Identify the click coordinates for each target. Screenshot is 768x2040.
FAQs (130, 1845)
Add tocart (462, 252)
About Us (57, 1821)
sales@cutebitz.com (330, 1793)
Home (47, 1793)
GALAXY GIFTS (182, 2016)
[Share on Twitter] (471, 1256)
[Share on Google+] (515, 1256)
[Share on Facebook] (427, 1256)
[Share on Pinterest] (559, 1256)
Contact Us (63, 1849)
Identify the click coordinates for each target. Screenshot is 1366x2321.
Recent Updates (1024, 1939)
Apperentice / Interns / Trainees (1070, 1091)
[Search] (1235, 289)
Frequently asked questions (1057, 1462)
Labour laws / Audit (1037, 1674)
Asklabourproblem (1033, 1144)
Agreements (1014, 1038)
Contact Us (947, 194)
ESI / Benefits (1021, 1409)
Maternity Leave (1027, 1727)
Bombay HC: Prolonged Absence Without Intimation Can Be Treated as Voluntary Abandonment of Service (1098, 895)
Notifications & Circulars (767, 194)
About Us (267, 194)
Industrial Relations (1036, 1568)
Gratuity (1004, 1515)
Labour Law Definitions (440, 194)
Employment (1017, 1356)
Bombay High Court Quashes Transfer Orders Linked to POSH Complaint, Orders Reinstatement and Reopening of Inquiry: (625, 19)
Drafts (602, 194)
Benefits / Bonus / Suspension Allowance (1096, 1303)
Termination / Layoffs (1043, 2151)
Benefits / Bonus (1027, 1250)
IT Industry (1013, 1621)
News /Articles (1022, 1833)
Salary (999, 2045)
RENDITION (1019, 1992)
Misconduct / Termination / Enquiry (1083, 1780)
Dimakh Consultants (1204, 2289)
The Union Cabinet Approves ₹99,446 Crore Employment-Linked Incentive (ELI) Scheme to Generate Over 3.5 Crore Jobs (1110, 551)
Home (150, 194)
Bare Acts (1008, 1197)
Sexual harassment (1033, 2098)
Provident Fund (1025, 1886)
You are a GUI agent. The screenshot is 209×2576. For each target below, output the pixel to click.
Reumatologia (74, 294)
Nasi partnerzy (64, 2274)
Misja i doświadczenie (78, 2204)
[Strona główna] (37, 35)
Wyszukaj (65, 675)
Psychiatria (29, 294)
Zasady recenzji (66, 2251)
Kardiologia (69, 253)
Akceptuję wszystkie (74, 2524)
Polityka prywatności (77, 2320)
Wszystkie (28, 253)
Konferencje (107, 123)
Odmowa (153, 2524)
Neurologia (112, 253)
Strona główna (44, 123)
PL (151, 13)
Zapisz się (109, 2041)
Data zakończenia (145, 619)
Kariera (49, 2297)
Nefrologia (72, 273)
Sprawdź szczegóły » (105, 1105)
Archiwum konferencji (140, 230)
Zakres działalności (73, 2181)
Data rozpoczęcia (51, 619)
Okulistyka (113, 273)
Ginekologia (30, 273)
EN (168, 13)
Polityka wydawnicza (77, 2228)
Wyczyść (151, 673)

================

- Your task
Copy the lines above exactly. Start with the line containing "GALAXY GIFTS (182, 2016)", end with the line containing "[Search] (1235, 289)", and include both.

- Task result
GALAXY GIFTS (182, 2016)
[Share on Twitter] (471, 1256)
[Share on Google+] (515, 1256)
[Share on Facebook] (427, 1256)
[Share on Pinterest] (559, 1256)
Contact Us (63, 1849)
Identify the click coordinates for each target. Screenshot is 1366x2321.
Recent Updates (1024, 1939)
Apperentice / Interns / Trainees (1070, 1091)
[Search] (1235, 289)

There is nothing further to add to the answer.